Urinary (U) neutrophil gelatinase-associated lipocalin (NGAL) and kidney injury molecule-1 (KIM-1) are markers of renal tubular injury. Whether NGAL and KIM-1 are elevated in early diabetic kidney disease (DKD) is not known. We performed a pilot study to compare the U concentrations (C) of NGAL and KIM-1 in YA with T1D or T2D from the SEARCH registry and healthy controls (n 45 in each group). The YA with diabetes were selected based on age at dx > 10 years and duration >8 years and were randomly selected across the quartiles of eGFR with similar age, gender and ethnicity. T1D (age 21 ± 2 years; duration 9.6 ± 1.0 years; HbA1c 9.3 ± 2.1% eGFR 126 ± 19 mL/min/1.73m2, UACR 11 ± 16 µg/mg), T2D (age 24 ± 3 years, duration 9.8 ± 1.2 years, HbA1c 8.5 ± 3.0%, eGFR 128 ± 21 mL/min/1.73m2, UACR 38 ± 71 µg/mg), controls (age 23 ± 3 years).
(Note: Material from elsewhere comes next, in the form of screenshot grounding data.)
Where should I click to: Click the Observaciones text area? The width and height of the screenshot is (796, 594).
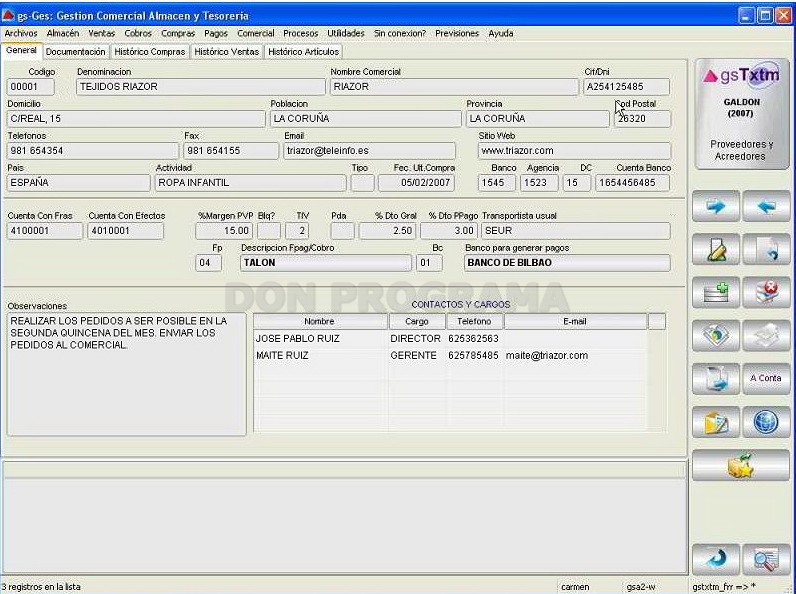[x=126, y=374]
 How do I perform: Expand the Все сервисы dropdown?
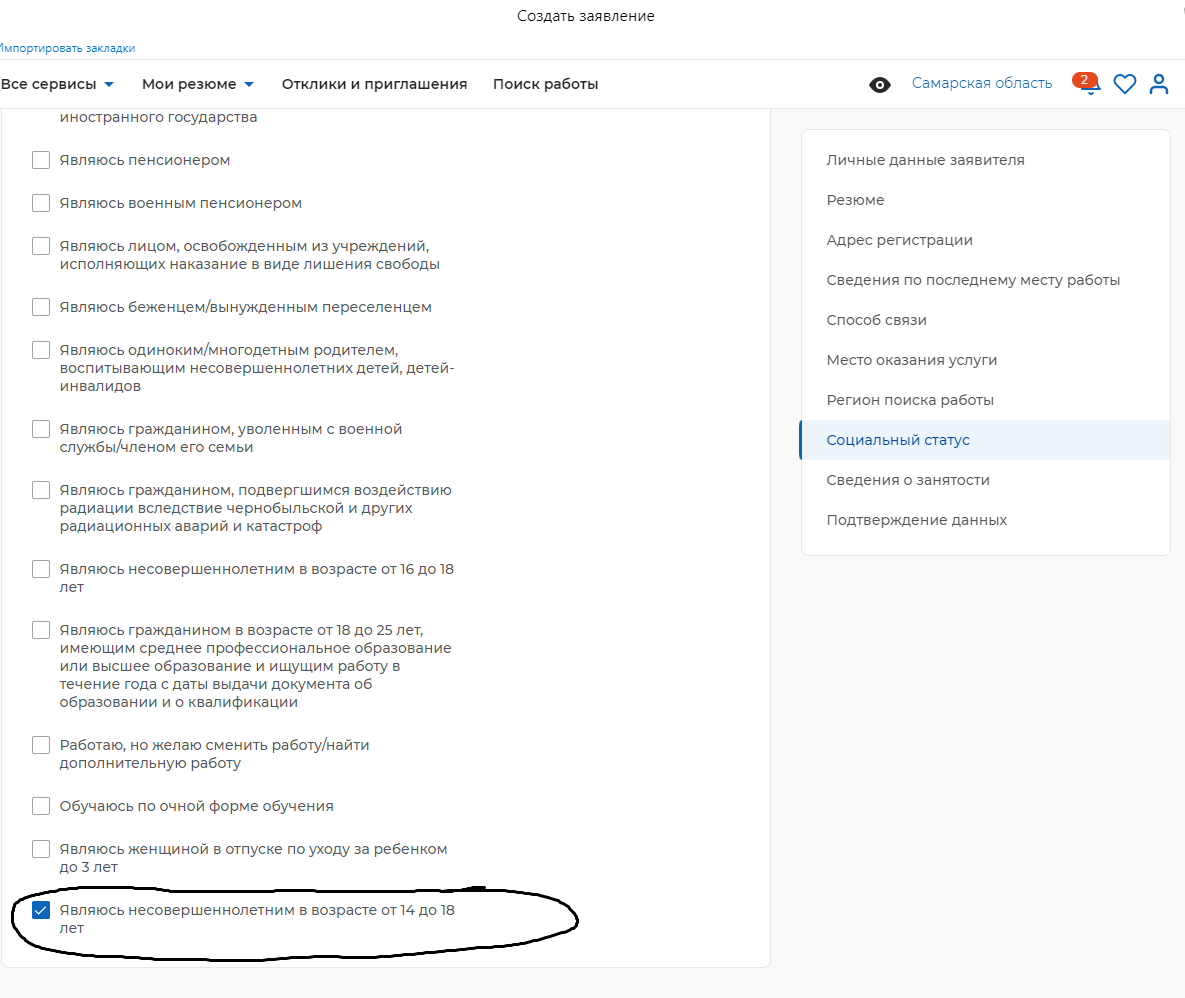[x=57, y=84]
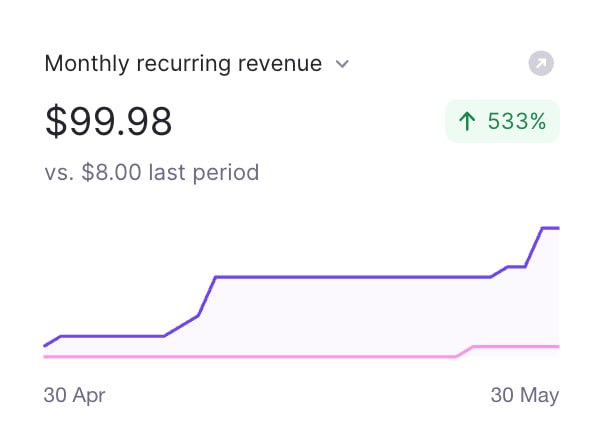The width and height of the screenshot is (614, 448).
Task: Click the purple line's first low plateau
Action: coord(112,336)
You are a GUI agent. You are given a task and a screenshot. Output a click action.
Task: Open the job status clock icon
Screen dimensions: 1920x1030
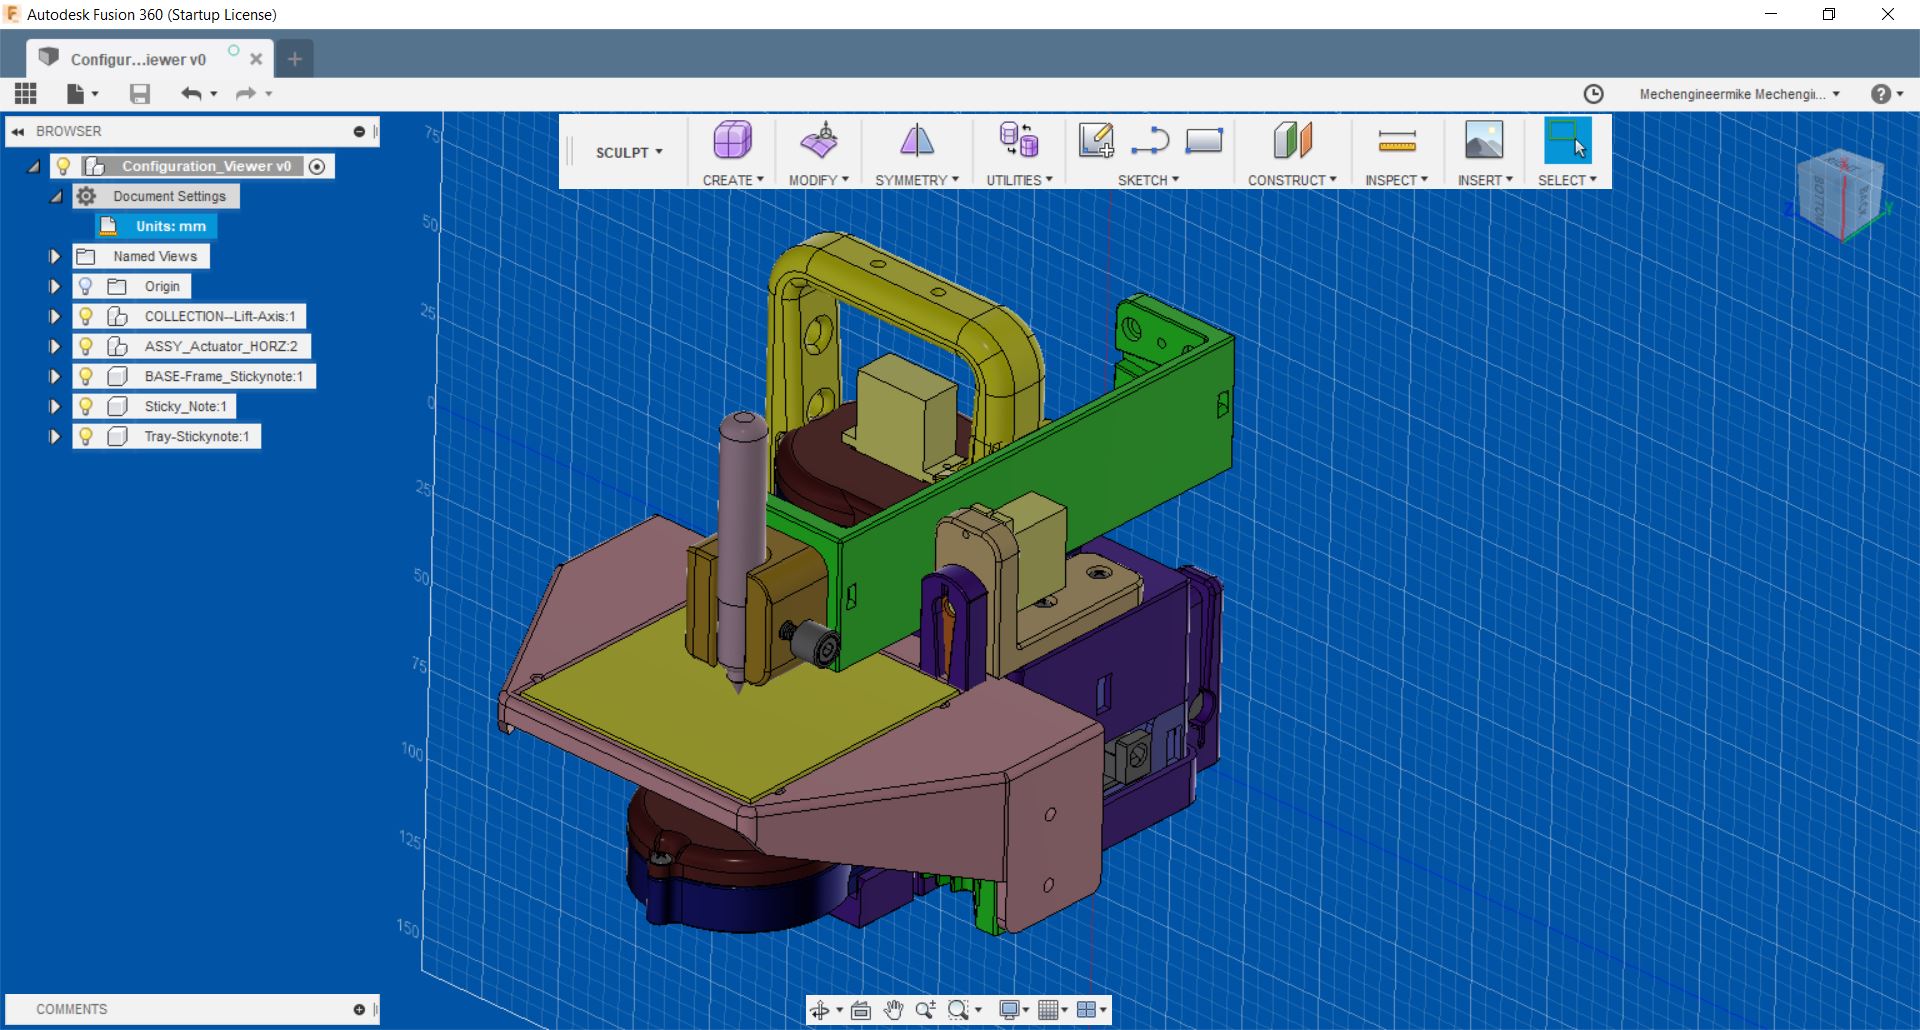pos(1593,94)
In each group 50% were female, 41% white, 43% AA, and 16% Hisp. NGAL and KIM-1 were significantly elevated in T1D and T2D compared with controls (p < 0.001, p< 0.007). Although there was a trend for a greater UC of NGAL in T2D than T1D and a greater UC of KIM-1 in T1D than T2D, these differences were not statistically significant. Elevated UC of NGAL and KIM-1 are present in YA with T1D and T2D suggesting the presence of tubular damage early in the course of diabetes. Further investigation will determine if these markers can be used to assess the natural history of tubular injury or monitor therapeutic intervention in DKD. Disclosure N.M. Sheanon: None. A.K. Mottl: None. R. Dagostino: Consultant; Self; Teva Pharmaceutical Industries Ltd., Acelity, RedHill Biopharma, Edwards Lifesciences. C. Suerken: None. M. Afkarian: None. D. Dabelea: None. G. Imperatore: None. S.M. Marcovina: None. D.J. Pettitt: None. S. Saydah: None. L.M. Dolan: None.